The other particularly important detail when comparing these two headsets is the Field of View (FoV) of the lenses. Samsung has been slowly increasing the FoV on the Gear VR until it has reached the current 101-degree measurement, which is close to what you get with a lot of desktop-quality VR experiences. Meanwhile, the Oculus Go developer blog isn't giving us too much information on the FoV.
It's not surprising these headsets look and feel so similar on the outside given how closely Samsung and Oculus have worked together, but it's clear these experiences will not be at all the same when you go to actually use the headsets.
Similar Software
Oculus maintains all of the software for the Gear VR. When you install the Gear VR software on your phone, it's the Oculus Store and Oculus Runtime you are installing. You can't even use your Samsung payment tools to buy VR apps, it all goes through the Oculus services. Samsung makes a couple of great apps for the Gear VR, but this experience is largely made and maintained by Oculus. With Oculus Go, the company is moving from controlling all of the software on an OS made by another company to control the entire experience from top to bottom. There shouldn't be a ton of differences between the Oculus Go and the Gear VR when it comes to software, but it turns out there will be some important initial limitations.
At launch, Samsung's Gear VR will continue to have significantly more apps than Oculus Go. Oculus says it should be trivially easy for Gear VR developers to port apps to the Oculus Go, but that doesn't mean every developer is going to want to. From the retail packaging, we've already seen a number of popular VR experiences will be available on Oculus Go at launch, but very little so far indicates the total number of apps will be anywhere near what the Gear VR currently has available. The biggest difference for developers moving to Go from the Gear VR is being able to optimize with the new features being made available. Oculus says some Gear VR games will be able to accomplish 72FPS on Go with some optimization, where on the Gear VR all experiences are limited to 72FPS. This may seem like a small bump, but it brings these "mobile" headsets that much closer to the 90FPS standard seen on "desktop" VR headsets and that's a big deal.
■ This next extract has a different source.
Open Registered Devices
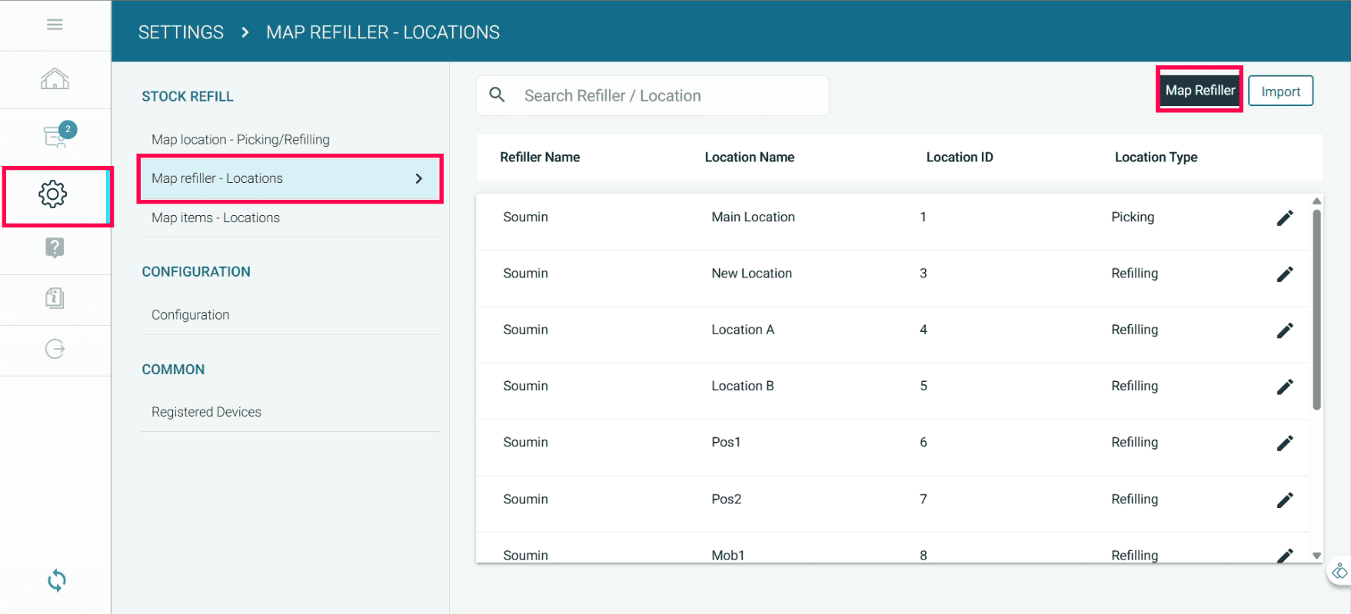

Considering how similar these headsets are, it wouldn't be surprising to see this change quickly. We know developers are eager to port games to Go, and many we've spoken to have found the process very easy. With the same basic head tracking and motion control systems in both headsets, as long as Oculus can demonstrate people are actually buying this headset there's little reason for developers to only support the one platform.
Which should you buy?
As similar as these headsets are, there's some clear strengths and weaknesses here. Oculus Go is made to be portable without killing your phone battery, and from our experiences so far does this very well. You can take a Gear VR with you anywhere you can take an Oculus Go, but unless you also carry around a portable battery it's not usually great to use the Gear VR when not at home. Oculus Go, on the other hand, will be just as great at home as it would be in a plane or on a train, and as long as the same quality apps and games from the Gear VR store make it to the Oculus Go quickly you'll be able to really have some fun here.
Naturally, the cost is an issue. Many Gear VR owners got their headset for free when they upgraded to their Samsung phone, and even those who bought the headset typically didn't spend more than $100 for the current kits. Oculus Go is going to be priced at $199 at launch, and while that is super cheap compared to every other VR headset out there it's still $199 more than most folks paid for a Gear VR. Whether that upgrade ends up being worth it will be entirely up to Oculus.